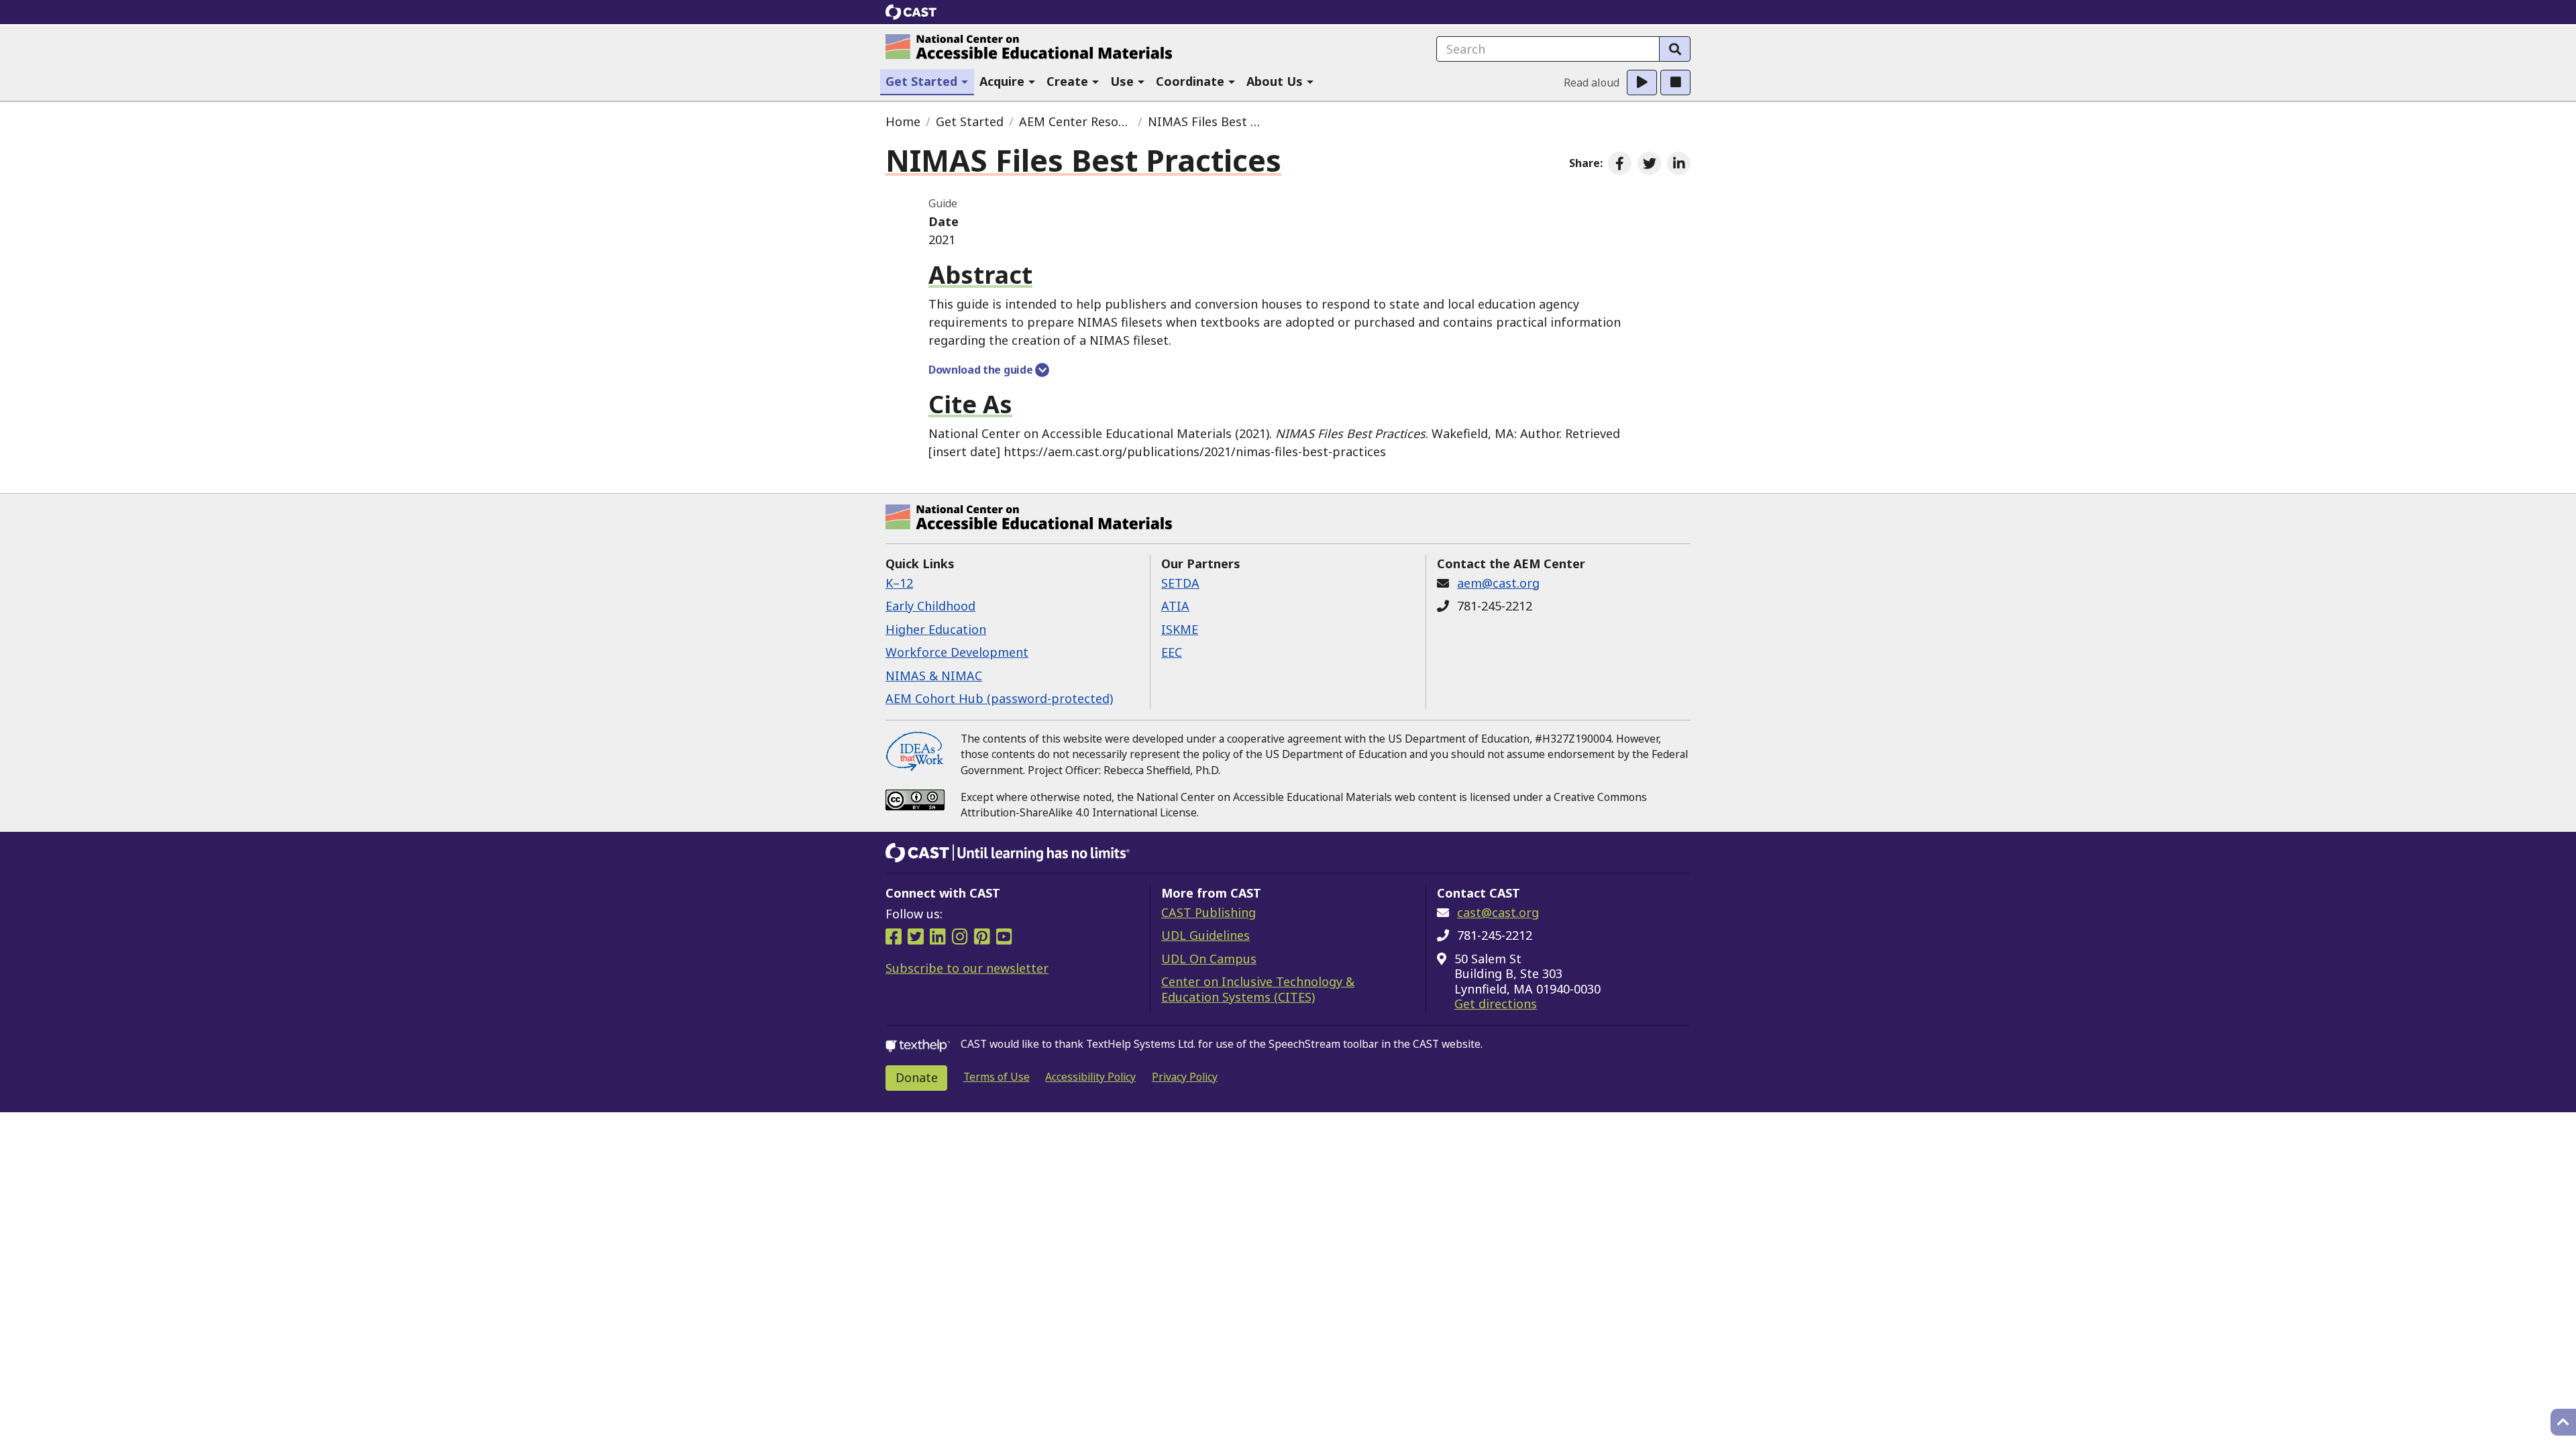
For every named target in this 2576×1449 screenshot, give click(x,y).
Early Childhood (930, 606)
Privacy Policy (1185, 1076)
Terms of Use (996, 1076)
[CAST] (911, 12)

------------------------------------------------------------------------

**Work instructions:** Reproduce the data above verbatim, minus any images.

**Your response:**
For every named target in this 2576×1449 screenshot, give click(x,y).
Early Childhood (930, 606)
Privacy Policy (1185, 1076)
Terms of Use (996, 1076)
[CAST] (911, 12)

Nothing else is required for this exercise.